— BIRMINGHAMThe arrival of a new music director is, by tradition, the occasion for an evening of cautious magnificence — a Mahler symphony, perhaps, or a Brahms concerto, the kind of programme designed to flatter the orchestra without testing the new partnership. Thursday evening's debut at Symphony Hall offered no such reassurance, and was the better for it.
The programme opened with a brief contemporary commission, a fifteen-minute work for full orchestra and amplified violin titled "The Broken String," by a composer in her early thirties whose name had, until last week, been familiar only to specialists. It is not, in any conventional sense, a curtain-raiser; it is a work of restless intelligence, structured around a single broken phrase that ricochets through the orchestra in fragments before being, in the final two minutes, only partially reassembled. It is the kind of piece that asks a great deal of an ensemble — and was here delivered with a clarity that suggested unusual rehearsal commitment.

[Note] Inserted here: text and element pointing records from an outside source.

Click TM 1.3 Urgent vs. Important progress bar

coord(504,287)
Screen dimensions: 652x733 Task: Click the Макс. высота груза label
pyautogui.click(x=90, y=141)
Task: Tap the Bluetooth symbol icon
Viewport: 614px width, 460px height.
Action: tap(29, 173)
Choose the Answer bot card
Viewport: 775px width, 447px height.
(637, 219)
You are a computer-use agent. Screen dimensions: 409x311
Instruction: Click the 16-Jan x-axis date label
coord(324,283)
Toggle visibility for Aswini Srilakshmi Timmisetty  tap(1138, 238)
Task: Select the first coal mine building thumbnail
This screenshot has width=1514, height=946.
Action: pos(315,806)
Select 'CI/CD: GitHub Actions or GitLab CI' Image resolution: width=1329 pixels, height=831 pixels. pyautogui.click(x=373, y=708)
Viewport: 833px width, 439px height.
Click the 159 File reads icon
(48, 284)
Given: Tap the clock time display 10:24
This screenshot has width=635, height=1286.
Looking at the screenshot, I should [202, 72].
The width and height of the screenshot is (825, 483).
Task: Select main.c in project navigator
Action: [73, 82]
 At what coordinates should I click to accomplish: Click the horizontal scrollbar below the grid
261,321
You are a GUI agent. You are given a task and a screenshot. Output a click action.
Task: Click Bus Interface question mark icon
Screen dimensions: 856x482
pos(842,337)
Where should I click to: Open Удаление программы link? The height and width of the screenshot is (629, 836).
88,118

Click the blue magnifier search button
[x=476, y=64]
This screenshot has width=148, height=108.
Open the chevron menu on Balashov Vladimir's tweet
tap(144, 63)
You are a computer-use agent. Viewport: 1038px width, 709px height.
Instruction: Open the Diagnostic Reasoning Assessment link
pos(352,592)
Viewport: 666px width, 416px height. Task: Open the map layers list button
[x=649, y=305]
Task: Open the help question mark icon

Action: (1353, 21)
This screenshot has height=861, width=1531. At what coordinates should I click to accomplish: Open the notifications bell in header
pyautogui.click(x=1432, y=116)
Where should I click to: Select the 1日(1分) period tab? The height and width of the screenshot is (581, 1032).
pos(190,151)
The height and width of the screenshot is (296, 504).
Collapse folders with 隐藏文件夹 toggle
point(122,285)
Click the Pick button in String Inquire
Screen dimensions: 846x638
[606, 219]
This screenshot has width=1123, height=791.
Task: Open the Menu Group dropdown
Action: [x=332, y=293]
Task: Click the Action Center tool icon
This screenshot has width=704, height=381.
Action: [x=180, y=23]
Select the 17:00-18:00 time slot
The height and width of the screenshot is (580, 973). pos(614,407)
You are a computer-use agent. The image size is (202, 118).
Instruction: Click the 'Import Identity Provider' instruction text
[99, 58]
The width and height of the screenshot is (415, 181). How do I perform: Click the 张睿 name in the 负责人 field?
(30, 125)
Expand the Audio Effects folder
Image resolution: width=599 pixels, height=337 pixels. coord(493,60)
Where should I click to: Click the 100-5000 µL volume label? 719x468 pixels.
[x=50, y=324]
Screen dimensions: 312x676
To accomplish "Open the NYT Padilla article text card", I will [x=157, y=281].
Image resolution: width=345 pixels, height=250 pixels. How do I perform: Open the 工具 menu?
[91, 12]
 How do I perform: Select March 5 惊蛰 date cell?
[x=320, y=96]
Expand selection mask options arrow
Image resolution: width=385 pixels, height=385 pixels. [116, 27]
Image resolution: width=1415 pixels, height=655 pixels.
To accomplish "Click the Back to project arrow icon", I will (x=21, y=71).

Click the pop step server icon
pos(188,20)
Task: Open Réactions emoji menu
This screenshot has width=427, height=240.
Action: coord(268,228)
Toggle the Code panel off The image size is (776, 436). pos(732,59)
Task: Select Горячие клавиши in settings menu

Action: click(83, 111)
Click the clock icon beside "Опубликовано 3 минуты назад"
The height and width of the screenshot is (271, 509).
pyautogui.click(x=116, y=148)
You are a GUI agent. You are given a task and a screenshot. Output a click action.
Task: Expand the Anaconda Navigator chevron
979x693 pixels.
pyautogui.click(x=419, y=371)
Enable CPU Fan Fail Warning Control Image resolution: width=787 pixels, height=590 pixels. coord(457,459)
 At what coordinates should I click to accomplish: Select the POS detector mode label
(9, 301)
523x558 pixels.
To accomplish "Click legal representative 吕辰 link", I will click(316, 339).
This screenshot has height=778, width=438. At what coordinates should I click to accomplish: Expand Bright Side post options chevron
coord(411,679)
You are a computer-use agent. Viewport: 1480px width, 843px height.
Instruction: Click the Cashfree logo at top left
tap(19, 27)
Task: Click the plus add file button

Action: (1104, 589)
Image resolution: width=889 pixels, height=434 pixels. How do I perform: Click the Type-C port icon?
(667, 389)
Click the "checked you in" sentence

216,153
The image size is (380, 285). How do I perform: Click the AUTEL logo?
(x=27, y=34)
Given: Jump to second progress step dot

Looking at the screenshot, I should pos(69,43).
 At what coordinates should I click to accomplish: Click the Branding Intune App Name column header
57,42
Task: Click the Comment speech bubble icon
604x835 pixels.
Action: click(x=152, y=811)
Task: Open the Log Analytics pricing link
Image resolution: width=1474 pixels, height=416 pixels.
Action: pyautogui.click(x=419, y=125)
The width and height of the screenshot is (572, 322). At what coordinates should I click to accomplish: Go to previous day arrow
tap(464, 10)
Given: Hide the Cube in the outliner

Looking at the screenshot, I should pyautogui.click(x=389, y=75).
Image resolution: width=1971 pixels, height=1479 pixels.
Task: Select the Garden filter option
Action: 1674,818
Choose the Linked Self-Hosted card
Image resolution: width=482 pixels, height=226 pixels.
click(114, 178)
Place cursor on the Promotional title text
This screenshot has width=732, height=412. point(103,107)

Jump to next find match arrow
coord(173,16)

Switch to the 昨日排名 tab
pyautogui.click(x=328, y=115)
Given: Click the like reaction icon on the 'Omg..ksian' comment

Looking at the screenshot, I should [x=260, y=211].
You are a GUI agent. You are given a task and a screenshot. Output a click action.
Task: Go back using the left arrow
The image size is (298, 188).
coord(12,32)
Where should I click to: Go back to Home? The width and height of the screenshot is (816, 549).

What followed, after the interval, was a Sibelius symphony of bracing severity. The new director's reading was leaner than the orchestra's traditional approach, with sharper attacks in the strings, more transparent textures from the woodwinds, and a refusal to indulge in the lush orchestral plush that Birmingham audiences have, over the years, come to expect. Reactions in the bar at the interval were divided. Reactions at the close of the symphony were not.
It is a performance one wants to hear again. The programme will be repeated on Saturday and broadcast next month.